第9章 天女の歌声 前編
「はぁ。…帰ろっか。」
ひとしきり歌い終わると、あさひはすっきりした表情で佐助の方を向いた。
『…なんかあった?』
「え?」
『切ない歌だったから。』
「…あ。ない、ない!好きなだけ。」
『そう。じゃあ、送ってく。』
二人は、咲と弥七、吉之助のもとへ向かい城下へ戻っていった。
「また、カラオケ出来るかな?」
『お気に入りになった? ただ、申し訳ない。これから二、三日仕事があるんだ。だから、…五日後くらいでどうかな?』
「危険な仕事?」
『いや、ただの偵察。』
「気を付けてね。

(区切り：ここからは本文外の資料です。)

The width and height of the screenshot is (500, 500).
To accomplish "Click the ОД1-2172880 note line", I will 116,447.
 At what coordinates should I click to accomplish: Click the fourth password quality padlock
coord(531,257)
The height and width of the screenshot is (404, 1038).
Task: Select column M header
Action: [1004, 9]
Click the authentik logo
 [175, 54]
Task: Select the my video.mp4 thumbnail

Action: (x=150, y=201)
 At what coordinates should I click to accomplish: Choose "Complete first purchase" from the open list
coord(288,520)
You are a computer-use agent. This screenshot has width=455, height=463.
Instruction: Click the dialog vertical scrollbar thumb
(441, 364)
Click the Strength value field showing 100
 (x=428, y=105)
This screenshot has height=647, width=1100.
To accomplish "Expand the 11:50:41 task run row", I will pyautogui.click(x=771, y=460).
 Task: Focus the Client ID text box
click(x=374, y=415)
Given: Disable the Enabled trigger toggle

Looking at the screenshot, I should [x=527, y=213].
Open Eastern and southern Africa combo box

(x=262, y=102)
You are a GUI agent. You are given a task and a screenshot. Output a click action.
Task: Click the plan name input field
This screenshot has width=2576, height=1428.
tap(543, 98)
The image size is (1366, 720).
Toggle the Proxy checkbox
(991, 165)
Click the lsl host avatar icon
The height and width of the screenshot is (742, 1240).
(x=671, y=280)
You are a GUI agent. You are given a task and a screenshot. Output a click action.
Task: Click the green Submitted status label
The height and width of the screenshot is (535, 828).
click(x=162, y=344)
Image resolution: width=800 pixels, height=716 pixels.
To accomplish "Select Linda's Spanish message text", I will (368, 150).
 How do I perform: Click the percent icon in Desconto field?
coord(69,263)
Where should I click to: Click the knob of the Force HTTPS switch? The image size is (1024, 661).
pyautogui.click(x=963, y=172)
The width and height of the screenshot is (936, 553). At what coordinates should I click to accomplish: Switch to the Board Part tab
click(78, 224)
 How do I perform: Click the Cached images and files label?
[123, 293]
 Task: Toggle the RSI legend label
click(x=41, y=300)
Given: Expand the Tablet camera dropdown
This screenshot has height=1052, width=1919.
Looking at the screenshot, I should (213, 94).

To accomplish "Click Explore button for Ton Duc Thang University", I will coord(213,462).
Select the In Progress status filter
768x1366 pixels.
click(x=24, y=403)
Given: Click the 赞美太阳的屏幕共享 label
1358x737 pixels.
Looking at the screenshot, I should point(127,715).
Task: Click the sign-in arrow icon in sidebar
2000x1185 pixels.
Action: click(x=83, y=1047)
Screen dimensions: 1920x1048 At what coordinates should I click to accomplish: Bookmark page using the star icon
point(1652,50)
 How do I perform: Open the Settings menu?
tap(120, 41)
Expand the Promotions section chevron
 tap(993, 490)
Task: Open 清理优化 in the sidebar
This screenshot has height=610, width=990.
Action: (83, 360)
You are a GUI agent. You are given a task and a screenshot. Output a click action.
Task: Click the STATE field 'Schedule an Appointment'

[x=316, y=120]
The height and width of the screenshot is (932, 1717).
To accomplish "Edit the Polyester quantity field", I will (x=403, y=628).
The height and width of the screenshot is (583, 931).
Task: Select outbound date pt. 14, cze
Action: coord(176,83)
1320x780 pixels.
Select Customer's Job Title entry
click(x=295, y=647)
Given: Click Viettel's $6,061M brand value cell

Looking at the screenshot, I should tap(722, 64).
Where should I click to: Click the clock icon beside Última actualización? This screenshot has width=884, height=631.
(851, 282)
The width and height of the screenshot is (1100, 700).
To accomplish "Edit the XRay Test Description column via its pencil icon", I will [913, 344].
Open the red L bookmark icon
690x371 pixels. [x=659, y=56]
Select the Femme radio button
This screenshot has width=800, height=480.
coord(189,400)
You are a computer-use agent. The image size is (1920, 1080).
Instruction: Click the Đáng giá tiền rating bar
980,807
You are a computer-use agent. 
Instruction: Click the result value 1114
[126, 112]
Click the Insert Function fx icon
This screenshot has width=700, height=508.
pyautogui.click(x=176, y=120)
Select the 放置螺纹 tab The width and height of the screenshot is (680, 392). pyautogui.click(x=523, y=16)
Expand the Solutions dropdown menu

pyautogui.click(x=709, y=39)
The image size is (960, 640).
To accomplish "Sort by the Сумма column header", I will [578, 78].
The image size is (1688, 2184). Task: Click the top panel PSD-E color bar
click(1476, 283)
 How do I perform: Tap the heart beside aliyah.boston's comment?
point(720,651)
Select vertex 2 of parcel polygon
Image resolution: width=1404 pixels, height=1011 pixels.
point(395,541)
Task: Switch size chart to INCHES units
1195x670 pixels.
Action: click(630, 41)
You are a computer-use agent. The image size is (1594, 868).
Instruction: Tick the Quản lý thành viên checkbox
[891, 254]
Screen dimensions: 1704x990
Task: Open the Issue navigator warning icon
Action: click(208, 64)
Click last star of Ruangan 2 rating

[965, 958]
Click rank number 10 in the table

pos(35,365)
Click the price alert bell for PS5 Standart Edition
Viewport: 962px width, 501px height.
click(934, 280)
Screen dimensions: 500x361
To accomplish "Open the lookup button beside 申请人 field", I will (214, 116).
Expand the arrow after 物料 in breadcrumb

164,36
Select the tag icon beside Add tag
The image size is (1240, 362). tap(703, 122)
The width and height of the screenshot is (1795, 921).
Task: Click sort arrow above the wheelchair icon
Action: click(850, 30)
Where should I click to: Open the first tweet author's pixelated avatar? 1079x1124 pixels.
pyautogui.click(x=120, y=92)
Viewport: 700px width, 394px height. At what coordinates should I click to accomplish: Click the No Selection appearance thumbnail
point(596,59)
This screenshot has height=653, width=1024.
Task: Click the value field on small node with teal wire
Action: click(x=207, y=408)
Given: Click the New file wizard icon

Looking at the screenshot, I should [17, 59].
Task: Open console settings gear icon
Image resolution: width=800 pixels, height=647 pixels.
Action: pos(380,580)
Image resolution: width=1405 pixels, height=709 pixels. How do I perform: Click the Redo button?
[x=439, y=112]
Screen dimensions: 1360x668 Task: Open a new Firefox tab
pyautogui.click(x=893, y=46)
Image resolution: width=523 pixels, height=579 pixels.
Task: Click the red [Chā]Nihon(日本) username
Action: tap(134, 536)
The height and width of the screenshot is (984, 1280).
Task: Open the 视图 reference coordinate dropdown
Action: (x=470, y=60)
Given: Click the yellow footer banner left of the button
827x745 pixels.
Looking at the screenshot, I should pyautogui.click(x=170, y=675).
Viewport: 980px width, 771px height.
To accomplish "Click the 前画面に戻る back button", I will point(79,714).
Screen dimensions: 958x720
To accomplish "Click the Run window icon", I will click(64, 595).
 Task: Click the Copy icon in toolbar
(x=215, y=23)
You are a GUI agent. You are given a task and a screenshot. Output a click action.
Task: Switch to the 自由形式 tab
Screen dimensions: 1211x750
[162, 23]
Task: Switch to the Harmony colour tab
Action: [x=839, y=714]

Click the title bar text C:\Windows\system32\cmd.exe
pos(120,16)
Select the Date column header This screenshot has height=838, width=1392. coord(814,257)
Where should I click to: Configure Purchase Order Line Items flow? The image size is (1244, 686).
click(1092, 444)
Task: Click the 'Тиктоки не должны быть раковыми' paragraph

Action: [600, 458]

」
『うん、ありがとう。…じゃあ、俺はここまでかな。』
「え?」
『ほら、お迎えが来てる。』
佐助が指差す方に振り向くと、そこには全てを見透かすような光秀が立っていた。
「みっ、光、秀さん。」
『兄様がそろそろ動き出す頃と思ってな。知らせに来た。佐助、奥方が世話になったな。』
『いえ、楽しい時間を過ごさせてもらいました。』
『お転婆な奥方ゆえ、手間をかけさせるが… また頼む。』
『はい、では。あさひさん、…また五日後に。』
「うん、またね!」
『行くぞ、あさひ。』
「はい。」
あさひは、佐助の姿が見えなくなるまで見送り、光秀の背を追いかけた。
『…楽しかったか?』
「…っえ?」
『城下で散歩だったのだろう? 違うのか?』
全てお見通し、というような光秀の瞳があさひを貫いた。
「あ、たのっ、楽しかったです。」
『反物は買わなかったのか?』
「今日は、買わなくて見て回っただけでした。
…っね、咲!」
あさひは咄嗟に咲を呼ぶ。
『はい、その通りで。』
『ほぅ、仲のいいことだ。…、あさひ。』
前を歩く光秀が立ち止まった。
「はい。」
『…あまり、心配をかけるな。』
「え?」
『安土の誰もがお前を愛してる。あの怪我でわかったはずだ。信長様も、俺達も、
お前が無くてはならない存在であることを。』
「…はい。」
『やりたいことがあるなら、言え。』
「…え?」
『からかうが、付き合ってやる。
ほら、兄様と魔王様がお待ちだ。』
光秀の背中越しに、次第に見えてきた城門。
そこには、走り寄ってくる秀吉と、腕を組ながら立つ信長が見えた。